29 Ağustos 2011 Pazartesi

''Neden böyle olamadık sevgilim''

aylar sonra izmir'e döndüm..

tüm yol boyunca şakaklarıma yaslanan bir soruyla boğuştum ve yolun ortasındaki şerit çizgilerini saymakla da unutmayı beceremedim seni..

eve vardığımda annem bana sarılıyor ve kulağıma;

' herşeyi unuttuğuna çok sevindim.. ve bizi hatırladığına' diyor..

içime adının ne olduğunu bilmediğim bir ateş düşüyor.. gözlerimi kasıyorum.. damlamıyor bu sefer gözyaşı..

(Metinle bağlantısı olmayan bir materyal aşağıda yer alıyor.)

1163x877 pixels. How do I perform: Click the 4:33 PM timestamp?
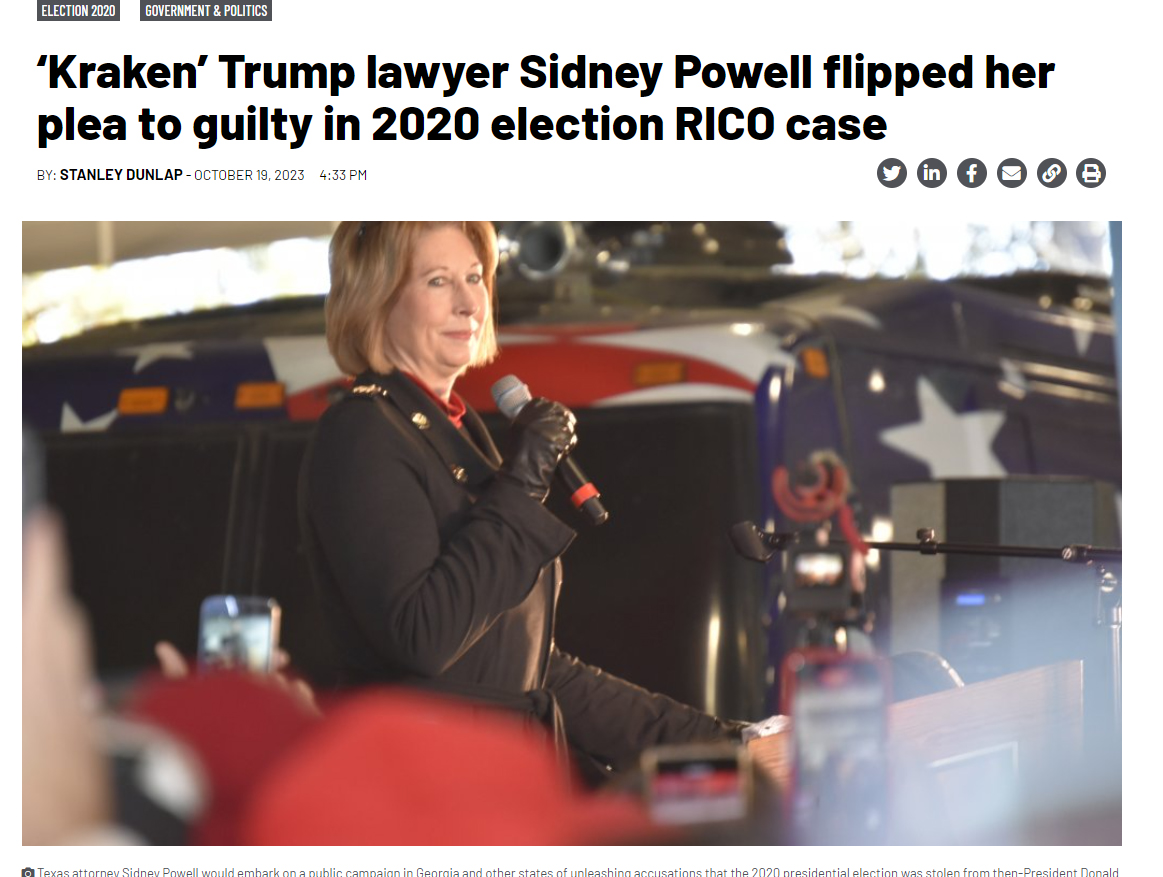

yarım bi nefes alıp, gülümsüyorum yüzüne.. 'ee ayla sultan ne yemek var bakalım' diyorum..

karnıyarık diyor annem heyecanla.. bir de kızartma yaptım.. patlıcan, biber.. oğluma!

annem içeri gidiyor yemeği koymak için.. babamla yalnız kalıyoruz sofrada.. konuşacak çok şeyimiz yok ikimizde biliyoruz..

bir biberin ucundan tadıyor.. yüzü buruşuyor.. hemen annemin tabağına koyuyor biberi.. 'eh baba..' diyorum.. gülümsüyorum..

annem geliyor.. yemeğe başlıyoruz.. ilk biberi ısırır ısırmaz ' yandım' diyor annem..
'ah osman bey..' diyor.. gülüyoruz.. tüm biberi bitiriyor annem..

babamın şaka olsun diye annemin tabağına koyduğu acı biberleri, annem bile bile yerdi.
demezdi acı..

ona göre babamı gülümsetebilen herşey tatlı gelirdi anneme..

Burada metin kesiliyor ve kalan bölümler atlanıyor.